A resilient material, sealskin is used across Northern Canada in fashion and design. However, it is a tumultuous industry, despite its significance to Canada's cultural fabric. A major shift in attitudes towards sealskin came in 1983 when Greenpeace lobbied to ban all commercial harp pup sealskin exports. However, seal skin from ringed and adult harp seals inadvertently became attached to the stigma associated with this campaign. Inuit hunters, who generally hunted ringed and adult harp seal, suffered as a result. Their industry was completely decimated as most people were ignorant of the difference between the Inuit subsistence seal hunt and the commercial hunt.


In 2015, the European Union (EU) recognised the seal hunt as part “of the socio-economy, culture and identity of the Inuit and other Indigenous communities.” This recognition came with a seal-ban amendment titled “Inuit Exception.” It allowed seal products that resulted from traditional Indigenous seal hunts into the EU, opening the potential for seal skin to enter the European market.


The Inuit have criticized European and Western governments, as well as activists for creating environmental policies that only reflect Western worldviews and urban communities. Indigenous men and women living in remote and extreme climates often live off of the resources provided by their land.


Indigenous, particularly, Inuit environmentalists have advocated for a more inclusive understanding of “sustainability,” one that incorporates Indigenous environmental management and practices. For the Inuit, the sealskin industry is not only connected to their culture, but also their economic well-being, as many hunters look to the sale of their sealskin to make a living.


The Canadian sealskin industry has grown into an expansive business connected to fashion and design. Purchasing sealskin that is certified by the Government of Nunavut ensures that designers and seamstresses are working with skin that was hunted by Inuit hunters. This recognition is crucial to sustaining the Inuit seal industry.

## [Set problem 1]
Translate this sentence from the sealskin text into Spanish: "This recognition is crucial to sustaining the Inuit seal industry."
## [Set problem 2]
Write out everything in the sealskin text from "Indigenous, particularly, Inuit" down to "make a living.", swapping "make a living" for "earn an income".

## [Records]
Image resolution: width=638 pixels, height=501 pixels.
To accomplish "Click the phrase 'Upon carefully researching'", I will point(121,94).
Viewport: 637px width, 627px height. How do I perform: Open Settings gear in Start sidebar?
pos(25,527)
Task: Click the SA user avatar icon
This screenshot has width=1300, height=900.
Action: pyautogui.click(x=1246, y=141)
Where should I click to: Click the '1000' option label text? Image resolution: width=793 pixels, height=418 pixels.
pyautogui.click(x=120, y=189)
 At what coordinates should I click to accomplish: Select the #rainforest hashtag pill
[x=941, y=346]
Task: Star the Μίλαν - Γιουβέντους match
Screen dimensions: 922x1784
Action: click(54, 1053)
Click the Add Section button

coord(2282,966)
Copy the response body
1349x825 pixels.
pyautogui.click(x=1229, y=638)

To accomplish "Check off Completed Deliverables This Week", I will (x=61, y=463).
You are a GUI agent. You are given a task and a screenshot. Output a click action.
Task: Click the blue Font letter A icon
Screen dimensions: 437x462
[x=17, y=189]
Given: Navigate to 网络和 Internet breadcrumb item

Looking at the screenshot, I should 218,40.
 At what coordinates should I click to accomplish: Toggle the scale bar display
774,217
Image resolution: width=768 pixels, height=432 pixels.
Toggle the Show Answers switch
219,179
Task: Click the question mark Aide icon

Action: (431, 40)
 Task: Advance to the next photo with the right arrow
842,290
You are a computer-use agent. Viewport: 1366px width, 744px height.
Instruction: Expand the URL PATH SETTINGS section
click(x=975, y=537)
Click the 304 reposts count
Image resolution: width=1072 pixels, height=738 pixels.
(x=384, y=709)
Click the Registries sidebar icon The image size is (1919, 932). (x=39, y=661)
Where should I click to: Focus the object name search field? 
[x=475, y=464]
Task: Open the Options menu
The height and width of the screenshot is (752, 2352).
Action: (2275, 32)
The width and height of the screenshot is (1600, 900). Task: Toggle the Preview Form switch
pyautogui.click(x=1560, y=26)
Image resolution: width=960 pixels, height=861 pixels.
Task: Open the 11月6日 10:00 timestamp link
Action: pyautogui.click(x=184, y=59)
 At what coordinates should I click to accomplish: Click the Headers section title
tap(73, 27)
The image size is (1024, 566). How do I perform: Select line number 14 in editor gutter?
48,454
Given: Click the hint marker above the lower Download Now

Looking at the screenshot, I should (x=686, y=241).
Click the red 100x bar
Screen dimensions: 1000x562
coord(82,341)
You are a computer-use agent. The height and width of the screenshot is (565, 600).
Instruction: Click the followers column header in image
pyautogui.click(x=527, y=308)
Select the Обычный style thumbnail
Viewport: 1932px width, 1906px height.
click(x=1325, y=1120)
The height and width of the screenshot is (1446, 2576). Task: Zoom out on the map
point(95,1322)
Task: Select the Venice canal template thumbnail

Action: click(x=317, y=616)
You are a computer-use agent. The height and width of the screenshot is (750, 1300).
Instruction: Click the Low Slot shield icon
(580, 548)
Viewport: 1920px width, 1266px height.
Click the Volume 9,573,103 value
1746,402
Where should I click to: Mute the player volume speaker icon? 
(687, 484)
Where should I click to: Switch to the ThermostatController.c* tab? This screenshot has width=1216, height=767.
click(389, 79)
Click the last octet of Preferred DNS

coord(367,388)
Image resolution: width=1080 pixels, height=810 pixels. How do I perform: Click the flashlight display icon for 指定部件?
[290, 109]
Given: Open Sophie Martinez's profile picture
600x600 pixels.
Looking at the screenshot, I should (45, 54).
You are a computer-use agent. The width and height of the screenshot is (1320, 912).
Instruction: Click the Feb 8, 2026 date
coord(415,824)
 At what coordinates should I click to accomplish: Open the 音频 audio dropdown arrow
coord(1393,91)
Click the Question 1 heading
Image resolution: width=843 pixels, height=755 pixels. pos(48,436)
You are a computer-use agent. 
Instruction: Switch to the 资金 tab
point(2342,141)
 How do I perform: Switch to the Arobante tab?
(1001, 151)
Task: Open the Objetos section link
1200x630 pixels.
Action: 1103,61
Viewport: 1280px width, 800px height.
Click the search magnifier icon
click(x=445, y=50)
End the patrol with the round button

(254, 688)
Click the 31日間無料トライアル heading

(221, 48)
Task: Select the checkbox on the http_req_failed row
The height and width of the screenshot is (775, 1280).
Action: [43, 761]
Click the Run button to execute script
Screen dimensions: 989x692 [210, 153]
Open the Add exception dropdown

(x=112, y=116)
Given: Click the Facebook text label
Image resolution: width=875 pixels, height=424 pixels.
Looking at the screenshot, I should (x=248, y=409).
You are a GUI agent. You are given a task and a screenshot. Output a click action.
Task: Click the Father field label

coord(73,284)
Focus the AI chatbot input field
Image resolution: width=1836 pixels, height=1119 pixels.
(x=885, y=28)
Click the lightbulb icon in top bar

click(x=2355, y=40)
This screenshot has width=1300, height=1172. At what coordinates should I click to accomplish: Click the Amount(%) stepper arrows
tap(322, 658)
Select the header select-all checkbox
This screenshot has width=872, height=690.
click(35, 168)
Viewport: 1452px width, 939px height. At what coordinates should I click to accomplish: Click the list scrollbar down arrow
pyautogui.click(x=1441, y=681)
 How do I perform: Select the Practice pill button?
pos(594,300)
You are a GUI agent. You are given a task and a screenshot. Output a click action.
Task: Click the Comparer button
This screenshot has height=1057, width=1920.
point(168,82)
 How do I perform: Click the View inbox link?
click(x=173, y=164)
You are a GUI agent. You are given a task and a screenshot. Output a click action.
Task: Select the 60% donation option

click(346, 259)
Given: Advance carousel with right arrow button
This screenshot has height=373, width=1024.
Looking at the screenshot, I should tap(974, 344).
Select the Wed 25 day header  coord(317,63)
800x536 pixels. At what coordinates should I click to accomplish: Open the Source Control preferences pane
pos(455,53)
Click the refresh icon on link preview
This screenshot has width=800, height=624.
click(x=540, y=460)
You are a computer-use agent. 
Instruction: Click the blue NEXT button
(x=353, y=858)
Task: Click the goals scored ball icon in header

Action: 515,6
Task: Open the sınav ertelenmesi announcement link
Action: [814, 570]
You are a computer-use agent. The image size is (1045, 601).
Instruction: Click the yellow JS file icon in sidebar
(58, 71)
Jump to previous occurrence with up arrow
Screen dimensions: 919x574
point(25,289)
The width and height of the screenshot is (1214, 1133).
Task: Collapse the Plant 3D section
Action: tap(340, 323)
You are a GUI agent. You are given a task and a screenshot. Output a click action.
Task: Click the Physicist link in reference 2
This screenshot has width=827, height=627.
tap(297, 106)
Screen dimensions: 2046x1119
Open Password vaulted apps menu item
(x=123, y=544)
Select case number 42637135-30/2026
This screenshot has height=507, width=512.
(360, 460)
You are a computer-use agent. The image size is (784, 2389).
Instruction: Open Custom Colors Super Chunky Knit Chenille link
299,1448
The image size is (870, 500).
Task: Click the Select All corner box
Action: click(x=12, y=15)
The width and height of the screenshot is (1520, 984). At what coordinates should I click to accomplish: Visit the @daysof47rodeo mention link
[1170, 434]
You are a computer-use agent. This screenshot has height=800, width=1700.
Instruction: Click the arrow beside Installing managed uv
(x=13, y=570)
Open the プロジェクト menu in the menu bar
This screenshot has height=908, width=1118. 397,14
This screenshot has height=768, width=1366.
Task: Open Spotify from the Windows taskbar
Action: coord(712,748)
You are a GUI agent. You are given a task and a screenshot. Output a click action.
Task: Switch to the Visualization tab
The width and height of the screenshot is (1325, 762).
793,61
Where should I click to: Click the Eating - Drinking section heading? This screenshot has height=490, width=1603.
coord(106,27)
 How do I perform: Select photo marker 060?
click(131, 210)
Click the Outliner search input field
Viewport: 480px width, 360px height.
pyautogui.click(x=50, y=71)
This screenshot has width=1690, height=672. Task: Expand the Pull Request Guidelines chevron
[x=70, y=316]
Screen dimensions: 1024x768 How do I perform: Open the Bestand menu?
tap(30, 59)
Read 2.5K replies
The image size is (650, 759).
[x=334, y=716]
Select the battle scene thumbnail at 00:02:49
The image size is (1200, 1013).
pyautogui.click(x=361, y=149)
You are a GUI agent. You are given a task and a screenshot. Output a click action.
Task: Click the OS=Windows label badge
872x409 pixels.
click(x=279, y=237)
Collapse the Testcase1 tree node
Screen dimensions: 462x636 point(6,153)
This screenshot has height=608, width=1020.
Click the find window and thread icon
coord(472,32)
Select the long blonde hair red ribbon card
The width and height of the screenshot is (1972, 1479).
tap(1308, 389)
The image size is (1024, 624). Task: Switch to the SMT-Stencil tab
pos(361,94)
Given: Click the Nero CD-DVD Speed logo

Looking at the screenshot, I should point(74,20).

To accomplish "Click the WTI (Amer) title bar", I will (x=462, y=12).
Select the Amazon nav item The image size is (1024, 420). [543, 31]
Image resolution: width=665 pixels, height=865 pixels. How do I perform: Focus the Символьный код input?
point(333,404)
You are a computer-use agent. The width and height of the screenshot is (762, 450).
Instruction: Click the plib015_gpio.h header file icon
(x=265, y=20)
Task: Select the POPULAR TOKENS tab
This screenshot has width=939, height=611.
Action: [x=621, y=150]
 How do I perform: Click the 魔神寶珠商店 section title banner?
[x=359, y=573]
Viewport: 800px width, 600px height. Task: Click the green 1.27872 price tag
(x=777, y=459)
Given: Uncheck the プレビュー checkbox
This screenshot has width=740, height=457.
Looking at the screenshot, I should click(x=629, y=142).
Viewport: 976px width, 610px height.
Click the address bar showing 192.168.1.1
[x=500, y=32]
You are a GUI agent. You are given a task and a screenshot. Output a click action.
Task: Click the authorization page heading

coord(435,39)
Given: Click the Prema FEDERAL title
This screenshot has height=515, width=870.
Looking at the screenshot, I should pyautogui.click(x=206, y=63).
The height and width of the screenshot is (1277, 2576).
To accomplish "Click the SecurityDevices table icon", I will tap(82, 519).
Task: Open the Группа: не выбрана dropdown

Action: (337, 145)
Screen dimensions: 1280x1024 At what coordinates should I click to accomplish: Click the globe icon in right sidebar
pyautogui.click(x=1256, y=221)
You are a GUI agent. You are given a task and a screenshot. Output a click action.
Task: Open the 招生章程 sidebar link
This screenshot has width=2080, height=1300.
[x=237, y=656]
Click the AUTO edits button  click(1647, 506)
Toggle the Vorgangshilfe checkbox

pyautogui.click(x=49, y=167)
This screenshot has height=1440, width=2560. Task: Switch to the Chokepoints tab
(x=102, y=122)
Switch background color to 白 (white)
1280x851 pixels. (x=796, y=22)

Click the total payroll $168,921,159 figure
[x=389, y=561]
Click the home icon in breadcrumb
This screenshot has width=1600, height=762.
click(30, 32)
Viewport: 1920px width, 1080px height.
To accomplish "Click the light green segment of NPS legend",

## [Written answer 1]
Este reconocimiento es fundamental para sostener la industria inuit de la foca.

## [Written answer 2]
Indigenous, particularly, Inuit environmentalists have advocated for a more inclusive understanding of “sustainability,” one that incorporates Indigenous environmental management and practices. For the Inuit, the sealskin industry is not only connected to their culture, but also their economic well-being, as many hunters look to the sale of their sealskin to earn an income.